Economy Watch: Italy’s a House on Fire, Trucking Index Rises

Panic is setting in about Italy, the world's eighth-largest economy. Zillow finds that residential prices have been flat for the last two quarters. And the trucking-based Pulse of Commerce index rose 1.1 percent last month.

November 10, 2011
By Dees Stribling, Contributing Editor

Courtesy Flickr Creative Commons user bigcityal

Greece can’t seem to form a new government to deal with its problems, but the world isn’t much interested any more, now that panic has set in about Italy. The Italian economy is one of the world’s largest — number eight according to the IMF, World Bank and the CIA, at around $2 trillion in GDP last year — and faces the prospect of defaulting on its euro-denominated debt ($2.5 trillion worth), now that interest rates on Italian sovereign debt have shot above the psychologically important 7 percent.

Will the departure of Italian Prime Minister Silvio Berlusconi help? He’s already a has-been, it seems, but no one’s sure who’s going to emerge from the collapse of his government or what they’ll be able to do about the country’s debt. Will the European Central Bank step up and do a full Bernanke, buying assets like there’s no tomorrow to settle things down? It doesn’t have the authority to do so, despite that “central bank” in its title, and the real muscle in the euro-zone, the Germans, don’t seem to care much for the idea of giving it that authority. What about the European Financial Stability Facility? Good for Greece, maybe, but for an economy the size of Italy, that’s like using a garden hose to fight a house fire.
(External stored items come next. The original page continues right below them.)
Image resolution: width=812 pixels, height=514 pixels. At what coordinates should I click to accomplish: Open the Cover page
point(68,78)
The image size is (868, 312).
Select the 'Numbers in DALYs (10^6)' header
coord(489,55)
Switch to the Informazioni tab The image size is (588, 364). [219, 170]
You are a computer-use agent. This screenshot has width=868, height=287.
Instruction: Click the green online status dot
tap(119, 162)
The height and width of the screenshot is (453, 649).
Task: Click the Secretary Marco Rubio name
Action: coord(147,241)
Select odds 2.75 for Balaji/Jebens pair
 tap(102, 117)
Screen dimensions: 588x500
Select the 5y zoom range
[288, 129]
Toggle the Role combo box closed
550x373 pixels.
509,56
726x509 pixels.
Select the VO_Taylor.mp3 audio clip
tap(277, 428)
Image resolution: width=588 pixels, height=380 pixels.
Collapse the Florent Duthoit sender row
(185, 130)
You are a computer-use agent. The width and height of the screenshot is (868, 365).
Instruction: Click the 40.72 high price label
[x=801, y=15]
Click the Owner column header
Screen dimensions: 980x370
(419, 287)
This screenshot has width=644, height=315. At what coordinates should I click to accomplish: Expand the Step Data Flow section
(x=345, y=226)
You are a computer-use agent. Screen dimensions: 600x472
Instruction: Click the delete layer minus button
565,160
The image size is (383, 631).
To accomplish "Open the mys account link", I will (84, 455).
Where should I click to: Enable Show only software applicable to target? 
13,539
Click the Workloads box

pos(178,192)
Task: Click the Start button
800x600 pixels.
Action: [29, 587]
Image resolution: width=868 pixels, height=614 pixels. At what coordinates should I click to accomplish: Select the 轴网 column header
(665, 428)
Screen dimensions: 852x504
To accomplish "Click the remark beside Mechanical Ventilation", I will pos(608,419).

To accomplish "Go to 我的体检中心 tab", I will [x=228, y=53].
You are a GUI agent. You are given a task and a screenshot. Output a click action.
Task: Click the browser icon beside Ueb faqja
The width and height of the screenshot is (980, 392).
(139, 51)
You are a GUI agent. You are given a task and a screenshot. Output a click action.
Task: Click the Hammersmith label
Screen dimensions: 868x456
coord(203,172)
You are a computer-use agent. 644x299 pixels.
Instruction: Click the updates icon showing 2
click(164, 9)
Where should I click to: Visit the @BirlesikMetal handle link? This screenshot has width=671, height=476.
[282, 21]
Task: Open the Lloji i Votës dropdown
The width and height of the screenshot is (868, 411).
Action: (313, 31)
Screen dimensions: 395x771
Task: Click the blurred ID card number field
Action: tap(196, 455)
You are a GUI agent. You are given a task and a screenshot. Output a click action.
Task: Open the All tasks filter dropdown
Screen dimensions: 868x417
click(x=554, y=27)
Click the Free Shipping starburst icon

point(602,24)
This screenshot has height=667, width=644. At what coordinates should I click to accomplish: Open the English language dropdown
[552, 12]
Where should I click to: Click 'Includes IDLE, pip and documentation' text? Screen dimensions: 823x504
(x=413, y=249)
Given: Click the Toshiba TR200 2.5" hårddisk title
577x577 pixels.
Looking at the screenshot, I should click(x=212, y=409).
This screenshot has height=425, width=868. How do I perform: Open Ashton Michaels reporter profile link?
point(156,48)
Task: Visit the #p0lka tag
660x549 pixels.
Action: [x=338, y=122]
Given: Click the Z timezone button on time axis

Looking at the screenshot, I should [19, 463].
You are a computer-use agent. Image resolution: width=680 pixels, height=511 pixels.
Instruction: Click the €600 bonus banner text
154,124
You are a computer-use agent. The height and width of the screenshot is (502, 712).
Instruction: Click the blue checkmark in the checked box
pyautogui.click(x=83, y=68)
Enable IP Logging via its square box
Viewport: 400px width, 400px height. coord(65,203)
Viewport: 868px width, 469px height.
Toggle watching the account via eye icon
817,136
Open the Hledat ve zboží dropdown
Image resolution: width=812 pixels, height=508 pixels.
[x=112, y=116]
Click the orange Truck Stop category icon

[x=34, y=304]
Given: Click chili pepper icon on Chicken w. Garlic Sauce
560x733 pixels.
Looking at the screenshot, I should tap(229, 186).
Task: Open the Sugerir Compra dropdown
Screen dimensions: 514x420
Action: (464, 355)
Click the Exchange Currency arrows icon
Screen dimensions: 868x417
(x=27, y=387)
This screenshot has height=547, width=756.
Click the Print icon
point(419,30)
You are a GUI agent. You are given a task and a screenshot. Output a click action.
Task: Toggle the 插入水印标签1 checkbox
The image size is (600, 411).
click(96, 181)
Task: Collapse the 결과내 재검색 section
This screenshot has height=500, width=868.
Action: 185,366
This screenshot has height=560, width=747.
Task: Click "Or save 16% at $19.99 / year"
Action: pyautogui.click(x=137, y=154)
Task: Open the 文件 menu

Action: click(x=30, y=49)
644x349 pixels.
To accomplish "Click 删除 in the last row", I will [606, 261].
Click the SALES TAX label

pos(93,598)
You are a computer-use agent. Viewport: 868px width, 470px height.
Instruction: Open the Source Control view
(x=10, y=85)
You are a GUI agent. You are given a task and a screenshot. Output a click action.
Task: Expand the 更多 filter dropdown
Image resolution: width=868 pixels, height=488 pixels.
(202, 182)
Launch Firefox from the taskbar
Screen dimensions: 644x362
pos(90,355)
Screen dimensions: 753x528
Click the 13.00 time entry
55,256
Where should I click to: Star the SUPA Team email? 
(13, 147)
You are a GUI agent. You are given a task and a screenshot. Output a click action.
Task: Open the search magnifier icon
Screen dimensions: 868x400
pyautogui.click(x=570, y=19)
Now that the Italian contagion seems to be on the loose, investors, panicky creatures that they are, headed for the door on Wednesday, with equities markets worldwide seeing large losses. The Dow Jones Industrial Average lost 389.24 points, or 3.2 percent, while the S&P 500 declined 3.67 percent and the Nasdaq dropped a whopping 3.88 percent.

Zillow Says That Home Prices Flat in 3Q

Zillow.com, in its Q3 Zillow Real Estate Market Report, says that U.S. residential real estate prices are essentially flat, dropping only 0.2 percent between the second and third quarter of 2011. Zillow figures that prices are down 4.4 percent since the third quarter of 2010. The U.S. Zillow Home Value Index stood at $171,500 as of the third quarter of 2011, down from a bubble-era peak of $249,700 in the second quarter of 2006.

Of the 157 metro markets that Zillow tracks, 105 showed a quarterly decline in prices, 26 saw gains, and the remaining 26 markets were flat. A handful of markets have seen three quarters’ worth of appreciation in row — Bay City Mich.; Destin, Fla.; Fort Collins, Colo.; Pueblo; Colo.; and Springfield, Ohio.

Zillow added that the foreclosure liquidation rate declined to 8.7 out of every 10,000 homes in September, compared with 10.7 out of every 10,000 homes a year earlier. The company chalked up much of that change to last year’s revelation of robo-signing throwing a monkey wrench in the process. Also, some 28.6 percent of all single-family homeowners, according to Zollow, are under water (“negative equity,” as the company so tactfully puts it), an increase from the second quarter, when the rate was 26.8 percent.

Pulse of Commerce Index Sees Uptick

The unusual and little-cited (but perhaps telling) Ceridian-UCLA Pulse of Commerce Index, which was released on Wednesday by the UCLA Anderson School of Management and Ceridian Corp., rose 1.1 percent in October after three consecutive months of negative numbers. The index is based on real-time diesel fuel consumption data for over-the-road trucking and serves as an indicator of the state and possible future direction of the U.S. economy. The more stuff is sent on trucks, the thinking goes, the better.

On a year-over-year basis, the index was up 1.3 percent in October. That contrasts with the trend over the prior four months, during which where the year-over-year change in the index was rapidly declining.

“The October data offer some welcome relief from the double-dip fears that were rampant a month ago, but one month does not mean a new trend,” Ed Leamer, chief economist for the Ceridian-UCLA Pulse of Commerce Index and director of the UCLA Anderson Forecast, said in a statement. “Until we get a series of positive months, it remains a she-loves-me, she-loves-me-not economy with bad news followed by good followed by bad.”